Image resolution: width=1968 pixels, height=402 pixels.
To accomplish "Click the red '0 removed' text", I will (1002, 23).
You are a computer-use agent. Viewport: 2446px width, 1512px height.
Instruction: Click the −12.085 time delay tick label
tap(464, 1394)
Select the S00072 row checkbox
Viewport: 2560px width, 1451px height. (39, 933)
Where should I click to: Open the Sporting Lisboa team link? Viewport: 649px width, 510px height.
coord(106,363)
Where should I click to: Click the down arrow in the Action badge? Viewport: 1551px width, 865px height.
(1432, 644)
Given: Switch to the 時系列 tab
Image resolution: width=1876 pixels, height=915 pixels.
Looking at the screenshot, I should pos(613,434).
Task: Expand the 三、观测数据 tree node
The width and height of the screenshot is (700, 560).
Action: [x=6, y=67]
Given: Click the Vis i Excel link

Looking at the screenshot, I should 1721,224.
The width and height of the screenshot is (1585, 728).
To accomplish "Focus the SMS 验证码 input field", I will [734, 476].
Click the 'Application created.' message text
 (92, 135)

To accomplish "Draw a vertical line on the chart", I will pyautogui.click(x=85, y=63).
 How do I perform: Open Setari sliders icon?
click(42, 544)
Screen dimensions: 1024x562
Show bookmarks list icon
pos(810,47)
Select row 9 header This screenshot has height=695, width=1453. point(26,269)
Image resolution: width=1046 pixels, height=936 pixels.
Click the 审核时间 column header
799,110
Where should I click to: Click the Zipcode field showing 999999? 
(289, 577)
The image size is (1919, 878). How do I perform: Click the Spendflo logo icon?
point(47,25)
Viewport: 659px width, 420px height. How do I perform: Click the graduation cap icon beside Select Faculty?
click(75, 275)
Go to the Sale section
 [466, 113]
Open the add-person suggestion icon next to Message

Stated goal
Copy out all the entries above, substituting "Screen resolution" for every "Image resolution" and leaving everything else untouched.

Exercise answer
Screen resolution: width=1968 pixels, height=402 pixels.
To accomplish "Click the red '0 removed' text", I will (1002, 23).
You are a computer-use agent. Viewport: 2446px width, 1512px height.
Instruction: Click the −12.085 time delay tick label
tap(464, 1394)
Select the S00072 row checkbox
Viewport: 2560px width, 1451px height. (39, 933)
Where should I click to: Open the Sporting Lisboa team link? Viewport: 649px width, 510px height.
coord(106,363)
Where should I click to: Click the down arrow in the Action badge? Viewport: 1551px width, 865px height.
(1432, 644)
Given: Switch to the 時系列 tab
Screen resolution: width=1876 pixels, height=915 pixels.
Looking at the screenshot, I should pos(613,434).
Task: Expand the 三、观测数据 tree node
The width and height of the screenshot is (700, 560).
Action: [x=6, y=67]
Given: Click the Vis i Excel link

Looking at the screenshot, I should 1721,224.
The width and height of the screenshot is (1585, 728).
To accomplish "Focus the SMS 验证码 input field", I will [734, 476].
Click the 'Application created.' message text
 (92, 135)

To accomplish "Draw a vertical line on the chart", I will pyautogui.click(x=85, y=63).
 How do I perform: Open Setari sliders icon?
click(42, 544)
Screen dimensions: 1024x562
Show bookmarks list icon
pos(810,47)
Select row 9 header This screenshot has height=695, width=1453. point(26,269)
Screen resolution: width=1046 pixels, height=936 pixels.
Click the 审核时间 column header
799,110
Where should I click to: Click the Zipcode field showing 999999? 
(289, 577)
The image size is (1919, 878). How do I perform: Click the Spendflo logo icon?
point(47,25)
Viewport: 659px width, 420px height. How do I perform: Click the graduation cap icon beside Select Faculty?
click(75, 275)
Go to the Sale section
 [466, 113]
Open the add-person suggestion icon next to Message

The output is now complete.